広報誌「かけはし」
■2001年8月 No.359
時評
 ●保険者機能の強化 −医療機関情報の提供を−
 


制度改革の考え方

 政府は、経済財政諮問会議がまとめた「今後の経済財政運営及び経済社会の構造改革に関する基本方針」を6月26日に閣議決定し、公表した。この基本方針は平成14年度政府予算編成をはじめ、中・長期的視点に立った構造改革を通じて経済社会の再構築を目指すもので、社会保障、特に医療制度の改革について考え方が述べられている。
 特に、医療費総額の抑制、老人医療費の負担のあり方、保険者機能については、検討課題として取り組まなければならない事項と考えられる。この課題のうち、医療費総額の抑制、老人医療費の負担については先月号で述べられているので、保険者機能の強化について触れてみたい。

患者の利益を優先
 保険者機能はかなり幅広い概念を持つものであるが、我国の医療の現状では、なによりも患者の利益を優先して機能を発揮していくことが重要である。医療については、患者は医師に比べ医療に関する情報が圧倒的に不足しているので、保険者ができるだけ医療情報の提供などを行うことにより、患者が自ら医療機関を選択し、自己の治療方法などを決定できるように支援することで患者中心の医療が実現できると考えられる。
 患者にとっての最大の関心は、どの医療機関を受診すれば最適な治療が受けられるのかということである。そのために患者が本当に必要とする情報とは、どのような内容の情報か、例えば、医療機関の所在地、機能、提供される医療の質、サービスの内容、などである。また保険者が必要とする医療機関情報とは、業務上必要なレセプト点検等、また被保険者やその家族からの相談を求められたときに必要な情報が考えられる。

急がれるネット整備
 健保連は、患者中心の医療実現のため医療機関情報提供サービスをインターネット上で行うことを検討している。

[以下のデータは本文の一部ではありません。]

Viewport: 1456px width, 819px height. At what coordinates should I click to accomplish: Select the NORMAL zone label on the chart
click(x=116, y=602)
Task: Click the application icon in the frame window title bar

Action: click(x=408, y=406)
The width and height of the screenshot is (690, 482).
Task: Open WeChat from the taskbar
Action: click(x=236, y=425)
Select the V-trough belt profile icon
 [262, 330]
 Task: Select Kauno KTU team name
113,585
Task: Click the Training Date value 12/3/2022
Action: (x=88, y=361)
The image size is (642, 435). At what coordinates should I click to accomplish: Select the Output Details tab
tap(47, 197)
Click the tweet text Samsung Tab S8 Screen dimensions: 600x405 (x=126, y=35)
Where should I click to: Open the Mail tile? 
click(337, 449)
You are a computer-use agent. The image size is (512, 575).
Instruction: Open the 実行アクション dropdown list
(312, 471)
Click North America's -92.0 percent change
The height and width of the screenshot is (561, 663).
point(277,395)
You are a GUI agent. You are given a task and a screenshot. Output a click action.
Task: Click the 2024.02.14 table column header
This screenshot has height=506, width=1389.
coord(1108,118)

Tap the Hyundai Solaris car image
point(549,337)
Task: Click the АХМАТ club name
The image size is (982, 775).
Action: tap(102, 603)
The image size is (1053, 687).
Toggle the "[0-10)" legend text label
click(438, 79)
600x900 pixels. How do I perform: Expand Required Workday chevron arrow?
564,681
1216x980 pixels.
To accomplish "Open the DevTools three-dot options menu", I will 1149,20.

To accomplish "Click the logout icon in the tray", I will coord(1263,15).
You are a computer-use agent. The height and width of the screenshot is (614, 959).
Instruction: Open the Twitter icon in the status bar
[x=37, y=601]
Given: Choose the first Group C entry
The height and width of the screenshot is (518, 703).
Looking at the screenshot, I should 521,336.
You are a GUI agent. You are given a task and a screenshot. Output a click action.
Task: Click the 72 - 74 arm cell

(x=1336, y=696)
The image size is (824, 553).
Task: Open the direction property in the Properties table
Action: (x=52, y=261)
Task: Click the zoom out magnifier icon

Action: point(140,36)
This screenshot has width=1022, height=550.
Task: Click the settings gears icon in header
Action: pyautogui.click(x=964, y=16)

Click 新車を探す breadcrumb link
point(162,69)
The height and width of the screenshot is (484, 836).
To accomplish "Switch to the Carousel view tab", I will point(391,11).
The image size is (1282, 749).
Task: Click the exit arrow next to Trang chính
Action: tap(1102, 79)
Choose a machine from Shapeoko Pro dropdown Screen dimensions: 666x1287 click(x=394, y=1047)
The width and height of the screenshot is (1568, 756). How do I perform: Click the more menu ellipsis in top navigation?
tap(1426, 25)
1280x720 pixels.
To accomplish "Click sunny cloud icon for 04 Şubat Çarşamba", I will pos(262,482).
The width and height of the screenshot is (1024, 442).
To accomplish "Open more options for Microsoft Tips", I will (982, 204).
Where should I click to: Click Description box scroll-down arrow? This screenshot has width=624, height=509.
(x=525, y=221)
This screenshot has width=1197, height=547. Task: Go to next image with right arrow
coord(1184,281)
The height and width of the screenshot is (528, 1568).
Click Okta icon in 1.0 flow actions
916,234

健保連大阪連合会では、健保組合向けの情報提供サービスをすでに開始しているが、これは一般国民への情報提供としてそのまま公開するには、一般患者の情報ニーズに合致しているとはいい難い部分もある。患者中心の医療の実現のために保険者の代表として、健保連はインターネットによる情報提供体制を早急に構築すべきである。